"She still visits friends and attends meetings, birthdays and celebrations, always looking for opportunities to give, share and offer herself to the community," it read.
Tata was also one of five esteemed kaumatua to get the Nga Tohu a Ta Kingi Ihaka Award at Te Waka Toi Awards in 2010 as recognition of her lifetime contribution to the preservation of Toi Maori.
A passion for Maori culture was fostered at Queen Victoria College where she recalls auditioning for a Kapa Haka group, and missing out for being too uncoordinated.
It was not a life-long affliction, Tata later became a very successful professional entertainer touring America with the Te Arohanui Kapa Haka Group, also stopping off in Hawaii.
A lover of music, she continued to perform at resthomes along with a ukulele ensemble well into her 90s and was Kaumatua on air at Radio Kahungunu.
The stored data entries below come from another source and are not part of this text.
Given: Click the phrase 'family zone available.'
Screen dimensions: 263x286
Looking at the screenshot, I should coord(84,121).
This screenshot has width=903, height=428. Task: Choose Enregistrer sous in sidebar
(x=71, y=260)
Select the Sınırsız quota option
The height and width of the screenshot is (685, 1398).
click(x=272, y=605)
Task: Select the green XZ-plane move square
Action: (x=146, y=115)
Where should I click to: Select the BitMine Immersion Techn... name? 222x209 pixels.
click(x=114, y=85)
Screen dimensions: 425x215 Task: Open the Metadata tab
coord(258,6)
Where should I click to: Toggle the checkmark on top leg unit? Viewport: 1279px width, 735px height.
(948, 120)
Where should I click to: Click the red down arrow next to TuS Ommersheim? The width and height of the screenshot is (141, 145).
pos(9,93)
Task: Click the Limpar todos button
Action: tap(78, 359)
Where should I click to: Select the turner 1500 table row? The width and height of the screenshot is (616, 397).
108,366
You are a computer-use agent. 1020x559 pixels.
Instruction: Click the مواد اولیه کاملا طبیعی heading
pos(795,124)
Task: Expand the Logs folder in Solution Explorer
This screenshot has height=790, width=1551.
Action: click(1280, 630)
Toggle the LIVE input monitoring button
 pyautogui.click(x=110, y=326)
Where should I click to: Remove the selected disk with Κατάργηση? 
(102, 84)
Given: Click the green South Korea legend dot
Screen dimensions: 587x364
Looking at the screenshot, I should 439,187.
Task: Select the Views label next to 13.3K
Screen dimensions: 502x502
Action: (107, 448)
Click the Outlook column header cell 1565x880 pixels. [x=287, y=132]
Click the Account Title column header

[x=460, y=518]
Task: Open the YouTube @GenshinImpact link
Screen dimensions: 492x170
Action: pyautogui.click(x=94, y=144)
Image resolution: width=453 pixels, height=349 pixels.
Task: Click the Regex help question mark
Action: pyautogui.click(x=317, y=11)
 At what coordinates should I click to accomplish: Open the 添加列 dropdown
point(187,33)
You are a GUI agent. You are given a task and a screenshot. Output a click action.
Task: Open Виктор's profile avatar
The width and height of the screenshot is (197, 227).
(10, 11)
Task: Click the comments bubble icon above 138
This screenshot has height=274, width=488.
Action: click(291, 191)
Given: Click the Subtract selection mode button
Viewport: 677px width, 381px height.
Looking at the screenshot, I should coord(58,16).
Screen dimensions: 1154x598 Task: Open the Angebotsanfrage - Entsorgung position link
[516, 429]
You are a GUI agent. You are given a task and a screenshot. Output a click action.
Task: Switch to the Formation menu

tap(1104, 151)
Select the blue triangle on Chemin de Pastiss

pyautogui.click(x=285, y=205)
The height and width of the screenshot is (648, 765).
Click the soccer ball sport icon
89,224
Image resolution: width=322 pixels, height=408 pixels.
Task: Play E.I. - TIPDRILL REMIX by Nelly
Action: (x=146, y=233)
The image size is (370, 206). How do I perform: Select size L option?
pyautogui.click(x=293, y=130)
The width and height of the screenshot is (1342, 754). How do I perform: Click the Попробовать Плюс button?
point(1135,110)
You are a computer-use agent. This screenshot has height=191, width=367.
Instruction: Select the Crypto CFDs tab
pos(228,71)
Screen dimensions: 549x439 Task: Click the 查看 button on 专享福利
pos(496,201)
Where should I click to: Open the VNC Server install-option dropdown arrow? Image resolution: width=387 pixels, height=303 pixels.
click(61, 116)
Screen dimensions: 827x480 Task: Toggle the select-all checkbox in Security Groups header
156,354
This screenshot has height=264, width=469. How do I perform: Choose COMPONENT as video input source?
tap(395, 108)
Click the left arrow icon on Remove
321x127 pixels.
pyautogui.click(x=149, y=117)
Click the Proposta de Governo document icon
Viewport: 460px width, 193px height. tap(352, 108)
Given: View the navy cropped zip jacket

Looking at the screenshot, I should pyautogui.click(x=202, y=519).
Passionate about advocating Maori awareness and excellence, she took part in a 2000- strong powhiri for the inaugural Takitimu Festival and welcomed the Prime Minister to Waipatu Marae in 2009.
Among other things she was also a Justice of the Peace; Kuia for Hawke's Bay Prison, and often represented Ngati Kahungunu Iwi Incorporated and Te Taiwhenua o Heretaunga at events.
In her younger years Tata won a woolhandling event at the inaugural Golden Shears (1961), which became a regular fixture in the mid 1980s.
Tata was wife of the late Whareki Horomoana Maere, and had 10 children, including former New Zealand basketball representative Jack Maere.
She will be lying in state at Korongata Marae.